- [Problem requirements]
Give all of the records again. Match them exactly.

#### Records to use

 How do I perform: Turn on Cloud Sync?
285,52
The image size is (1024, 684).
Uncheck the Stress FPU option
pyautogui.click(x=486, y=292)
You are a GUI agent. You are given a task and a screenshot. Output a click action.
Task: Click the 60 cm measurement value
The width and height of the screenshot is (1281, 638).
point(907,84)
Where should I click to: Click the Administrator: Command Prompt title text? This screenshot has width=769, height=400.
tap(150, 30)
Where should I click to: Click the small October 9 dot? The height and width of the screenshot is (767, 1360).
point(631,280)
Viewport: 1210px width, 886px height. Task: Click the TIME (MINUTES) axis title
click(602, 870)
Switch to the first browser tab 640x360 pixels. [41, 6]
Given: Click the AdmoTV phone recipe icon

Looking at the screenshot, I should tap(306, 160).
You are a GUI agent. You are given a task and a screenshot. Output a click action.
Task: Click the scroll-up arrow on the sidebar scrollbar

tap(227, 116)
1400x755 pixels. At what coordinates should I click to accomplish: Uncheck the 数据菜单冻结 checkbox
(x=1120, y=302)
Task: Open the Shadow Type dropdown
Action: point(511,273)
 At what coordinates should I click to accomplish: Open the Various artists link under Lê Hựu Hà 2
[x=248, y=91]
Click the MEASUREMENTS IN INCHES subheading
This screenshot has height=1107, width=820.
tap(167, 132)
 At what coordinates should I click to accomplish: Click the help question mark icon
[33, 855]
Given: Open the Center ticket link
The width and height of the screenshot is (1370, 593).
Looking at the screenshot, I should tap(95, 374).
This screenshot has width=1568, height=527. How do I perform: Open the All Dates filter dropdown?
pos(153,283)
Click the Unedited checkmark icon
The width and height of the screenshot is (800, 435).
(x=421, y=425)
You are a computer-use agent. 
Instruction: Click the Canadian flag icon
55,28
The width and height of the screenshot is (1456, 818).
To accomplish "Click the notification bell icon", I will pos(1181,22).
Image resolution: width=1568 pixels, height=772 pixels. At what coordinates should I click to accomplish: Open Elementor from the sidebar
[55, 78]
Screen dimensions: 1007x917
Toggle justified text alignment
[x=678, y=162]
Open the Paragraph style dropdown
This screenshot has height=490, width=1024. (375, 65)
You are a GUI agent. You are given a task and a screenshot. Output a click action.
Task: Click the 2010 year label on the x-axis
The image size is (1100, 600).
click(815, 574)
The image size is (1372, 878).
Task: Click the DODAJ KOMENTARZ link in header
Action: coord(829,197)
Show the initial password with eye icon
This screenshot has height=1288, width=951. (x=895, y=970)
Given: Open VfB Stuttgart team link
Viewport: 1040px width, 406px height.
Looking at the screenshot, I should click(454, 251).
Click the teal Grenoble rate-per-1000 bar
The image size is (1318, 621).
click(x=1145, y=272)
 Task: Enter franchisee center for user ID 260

########

- [Finished exercise]
 How do I perform: Turn on Cloud Sync?
285,52
The image size is (1024, 684).
Uncheck the Stress FPU option
pyautogui.click(x=486, y=292)
You are a GUI agent. You are given a task and a screenshot. Output a click action.
Task: Click the 60 cm measurement value
The width and height of the screenshot is (1281, 638).
point(907,84)
Where should I click to: Click the Administrator: Command Prompt title text? This screenshot has width=769, height=400.
tap(150, 30)
Where should I click to: Click the small October 9 dot? The height and width of the screenshot is (767, 1360).
point(631,280)
Viewport: 1210px width, 886px height. Task: Click the TIME (MINUTES) axis title
click(602, 870)
Switch to the first browser tab 640x360 pixels. [41, 6]
Given: Click the AdmoTV phone recipe icon

Looking at the screenshot, I should tap(306, 160).
You are a GUI agent. You are given a task and a screenshot. Output a click action.
Task: Click the scroll-up arrow on the sidebar scrollbar

tap(227, 116)
1400x755 pixels. At what coordinates should I click to accomplish: Uncheck the 数据菜单冻结 checkbox
(x=1120, y=302)
Task: Open the Shadow Type dropdown
Action: point(511,273)
 At what coordinates should I click to accomplish: Open the Various artists link under Lê Hựu Hà 2
[x=248, y=91]
Click the MEASUREMENTS IN INCHES subheading
This screenshot has height=1107, width=820.
tap(167, 132)
 At what coordinates should I click to accomplish: Click the help question mark icon
[33, 855]
Given: Open the Center ticket link
The width and height of the screenshot is (1370, 593).
Looking at the screenshot, I should tap(95, 374).
This screenshot has width=1568, height=527. How do I perform: Open the All Dates filter dropdown?
pos(153,283)
Click the Unedited checkmark icon
The width and height of the screenshot is (800, 435).
(x=421, y=425)
You are a computer-use agent. 
Instruction: Click the Canadian flag icon
55,28
The width and height of the screenshot is (1456, 818).
To accomplish "Click the notification bell icon", I will pos(1181,22).
Image resolution: width=1568 pixels, height=772 pixels. At what coordinates should I click to accomplish: Open Elementor from the sidebar
[55, 78]
Screen dimensions: 1007x917
Toggle justified text alignment
[x=678, y=162]
Open the Paragraph style dropdown
This screenshot has height=490, width=1024. (375, 65)
You are a GUI agent. You are given a task and a screenshot. Output a click action.
Task: Click the 2010 year label on the x-axis
The image size is (1100, 600).
click(815, 574)
The image size is (1372, 878).
Task: Click the DODAJ KOMENTARZ link in header
Action: coord(829,197)
Show the initial password with eye icon
This screenshot has height=1288, width=951. (x=895, y=970)
Given: Open VfB Stuttgart team link
Viewport: 1040px width, 406px height.
Looking at the screenshot, I should click(454, 251).
Click the teal Grenoble rate-per-1000 bar
The image size is (1318, 621).
click(x=1145, y=272)
 Task: Enter franchisee center for user ID 260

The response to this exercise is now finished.